Chapter 3
Gage’s comment about working alone and chasing secrets rattled around in Elysia’s mind. He was right. Inevitably, sticking your nose where it didn’t belong would bite you in the ass. The tongue she had just disposed of was a clear example. Given her nature, she wasn’t sure she knew how to stay out of the fray.
She did know secrets, though. The shape and sound of them. How they fizzled with excitement or fear and arched up to their breaking point. Because almost every secret had a breaking point. The key was to capitalize just before the threads snapped loose and the secret was gone.
Her midnight-black cat wound around her legs, and Elysia smiled faintly. Yes, secrets were just like cats. They could smell desperation and longing. One must remain neutral. Keenly present while also thinly disinterested, and they would slink right to you.
Elysia scooped up Sir Larkspur, and he circled thrice before settling haughtily into the warmth of her lap. She rubbed his velvet ears and pretended she could just stay right there in her favorite plush chair with him. She was beginning to dread seeing anyone and everyone. After months of her increasingly odd behavior, it seemed everyone who cared for her was set on demanding answers. She couldn’t blame them, but she didn’t have to like it.
Remy and Daphne were not neutral nor remotely disinterested.
They were going to swarm her like vultures in search of their last bone-picked meal.
Elysia stood, brushing Sir Larkspur to the floor, where he glared at her with purple eyes.
“I’m sorry, Sir. I’m afraid I must beg your leave.” Elysia sketched a bow in his direction. Sir Larkspur merely showed her his ample behind in response.
He sashayed into her bedroom, hips curving in a feline figure eight. The urge to slip in behind him and swiftly lock the door grew with each passing second. Tea date be damned.
She knew what this tea date really was.
There were tea dates, and then there were tea dates . The former was when you got together with your girlfriends and laughed openly over drizzled scones about the latest harebrained antics of your lovers. The latter were penciled into your schedule, when these very same friends became concerned .
We’re just worried, that’s all. We care about you .
A poorly disguised intervention, that’s what this was.
Elysia grumbled to herself. She’d been avoiding this little meeting as long as she possibly could. And how terrible was that? To avoid your oldest friends. Never said I was a good person . Elysia walked over to her vanity, dropping onto the stool. Gods forbid if she showed up looking tired.
The most laughable part was that she had kept her biggest secrets from them since they were children. They had no idea that she sparred with Kava’s Shadow. That she cursed him when he struck too hard and brought him sweets on his birthday. They would die if they knew that her elusive skill for aiding in court matters was often the result of her climbing in and out of windows and blending into busy rooms to listen in on delicate conversations.
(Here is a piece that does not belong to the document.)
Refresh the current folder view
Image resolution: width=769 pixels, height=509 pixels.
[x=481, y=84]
She looked at her hands, a familiar bitterness falling over her. They would turn her in faster than a wolf in the woods if they knew the truth of her. The curse. All she’d done to hide it.
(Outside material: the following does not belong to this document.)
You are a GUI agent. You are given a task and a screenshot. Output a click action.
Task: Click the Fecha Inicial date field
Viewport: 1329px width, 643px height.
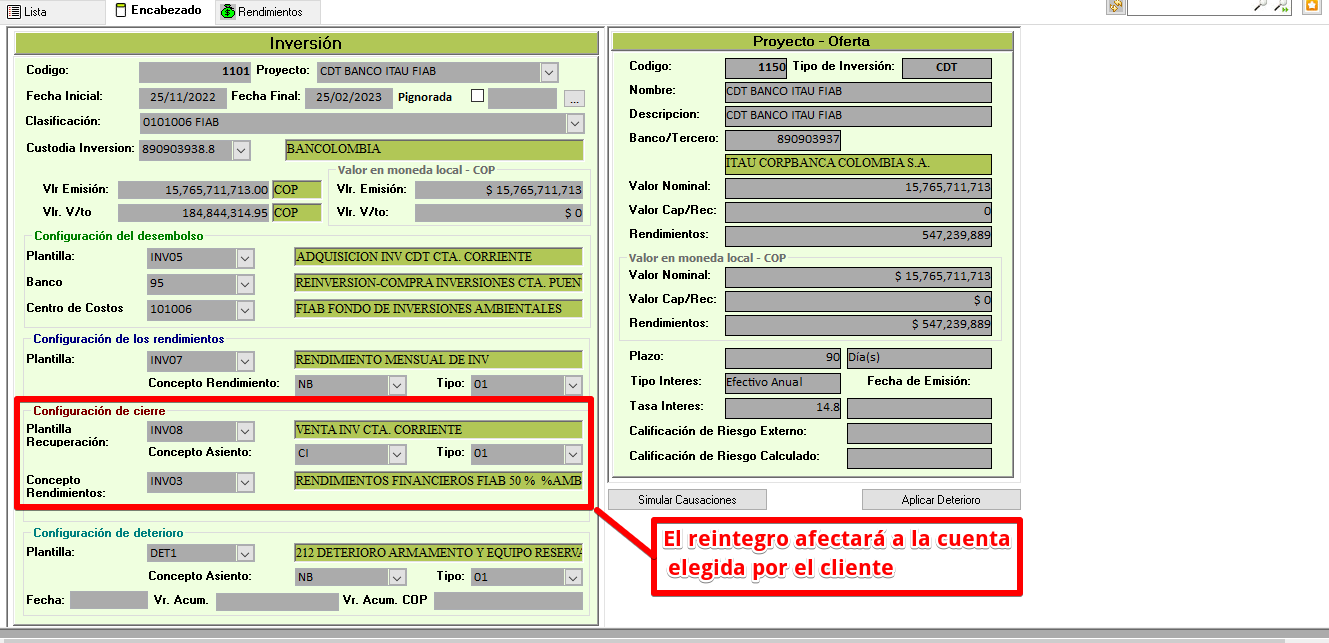(178, 98)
Elysia leaned in toward her mirror to dab a bit more concealer upon the dark clouds resting beneath her eyes. This, of all things, was what they had noticed. That she was tired. And a bit short-tempered. Forgetting their usual weekly tea and gin dates.
She dropped the makeup with a clatter. What’s the worst they could say? She pursed her lips at the thought. Knowing Daphne, they could say an awful lot.
Slipping into her favorite emerald cloak, she gave a little twirl. An effervescent laugh tinkled out, the sound so contrary to the dread she felt inside. The cloak’s smooth lining hugged her close while black ribbons at her neck swept into an elegant bow. She tugged at the ribbons until they nestled perfectly at the hollow of her throat and watched as Elysia Parker, daughter of the Kavian court and the Crown, so easily fell into place. She lifted the hood gently over her loose dark hair before stepping out into the faded gray of a Relaclave morning.
The entire kingdom decayed beneath a film of soot, but here in Relaclave, the filth was made into art as it settled layer by layer over the beautiful cream buildings their city was known for. It wasn’t actually soot, not in the truest sense, but that was what it looked like, and that was what everyone called it.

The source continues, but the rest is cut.